Antoine de Saint-Exupéry a écrit dans Citadelle : « Si tu veux construire un bateau, ne rassemble pas tes hommes et femmes pour leur donner des ordres, pour expliquer chaque détail, pour leur dire où trouver chaque chose… Si tu veux construire un bateau, fais naître dans le cœur de tes hommes et femmes le désir de la mer ». Il y a des problèmes avec l’immigration. Cependant, je ne crois pas que faire passer un test de valeurs ou d’obliger des personnes à renier l’expression de leur foi religieuse fassent partie de la solution. Il faut tout simplement faire naître dans le cœur des immigrants et des immigrantes l’amour de leur terre d’accueil, le goût de découvrir sa culture et arrêter de couper dans les programmes sociaux et les services publics qui les aident à s’intégrer. Il faut aussi arrêter de leur donner l’impression que nous ne voulons rien savoir d’eux, d’elles et de leur culture chez nous, car le rejet de but en blanc ne peut que créer du ressentiment. La culture arabe ne se résume pas qu’à des horreurs comme la charia ou le djihad, tout comme la nôtre ne se résume pas aux croisades et aux chasses aux sorcières. Le catholicisme a eu et continue d’avoir ses propres tendances intégristes. Cependant, nous avons des chartes des droits et libertés pour nous protéger des abus et des débordements. Ça inclut l’intégrisme religieux. Ne cédons pas à la peur et ciblons les véritables problèmes.

Mais surtout, restons humains. Les réfugiés syriens qui débarquent dans tous les pays du monde sont des réfugiés de guerre. Ils fuient leur pays parce que c’est impossible d’y vivre. Ils ont tout perdu. Ils ont fui parce qu’ils n’avaient pas le choix pour survivre. Les Acadiens et les Acadiennes ont fait pareil en 1755 alors que les Anglais ont brûlé leurs terres et leurs maisons et les ont déportés aux quatre coins de l’Empire britannique. Ils ont été nombreux à fuir, les deux tiers dit-on. N’eût été l’humanité des Mi’Kmaqs, des Malécites et des Abénaquis, ces agriculteurs n’auraient pas survécu à l’hiver. Les Acadiens doivent beaucoup aux Amérindiens. Ils leur ont appris à chasser. Ils leur ont appris à pêcher. Ils leur ont appris à survivre dans les bois. Ils se sont métissés. Mais, durant ces années où ils se sont côtoyés, se cachant des Anglais dans des communautés mixtes, s’il est vrai que chacun a pu apprendre de l’autre, jamais aucun n’a tenté d’imposer sa culture à l’autre. Je crois sincèrement que cette humanité dont les Amérindiens ont fait preuve en 1755, et sûrement à bien d’autres moments dans notre histoire commune, nous devons nous en inspirer aujourd’hui.

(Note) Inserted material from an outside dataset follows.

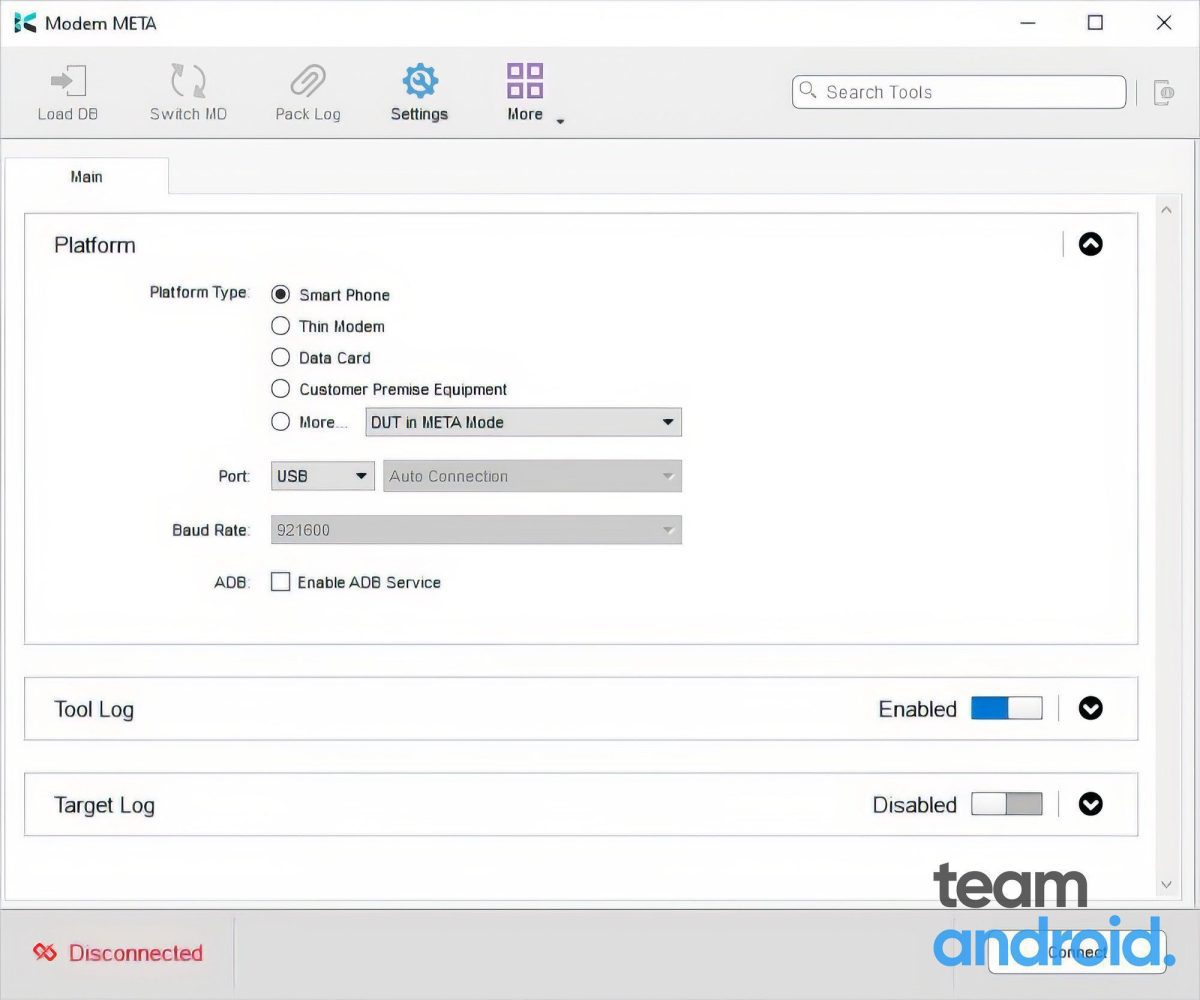Click the device info icon beside search

(1164, 91)
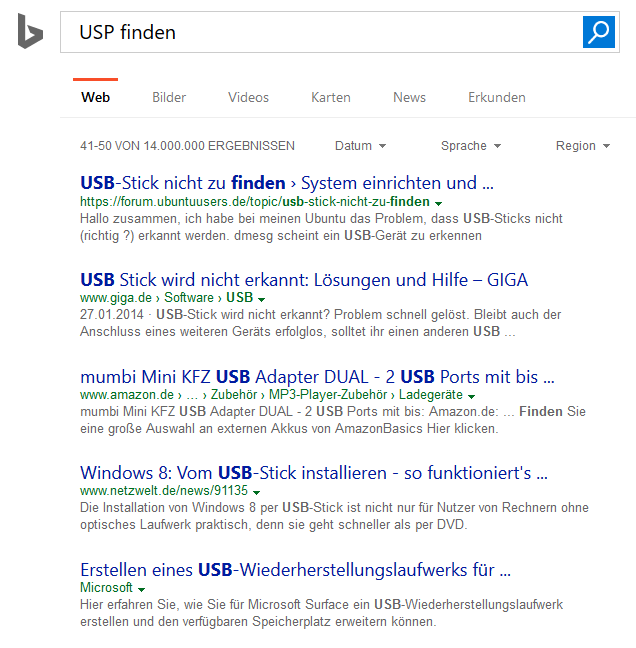The image size is (636, 648).
Task: Click the magnifying glass search button
Action: 598,32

Mon cœur saigne en pensant à leurs conditions de vie actuelles et à tout ce qu’ils ont dû endurer. Eux aussi, on a tenté de les assimiler. Souvenez-vous des pensionnats autochtones.

S’il y a un peuple qui devrait comprendre l’exil du peuple syrien, c’est bien le nôtre. C’est peut-être à notre tour de donner au suivant. Et au diable l’assimilation.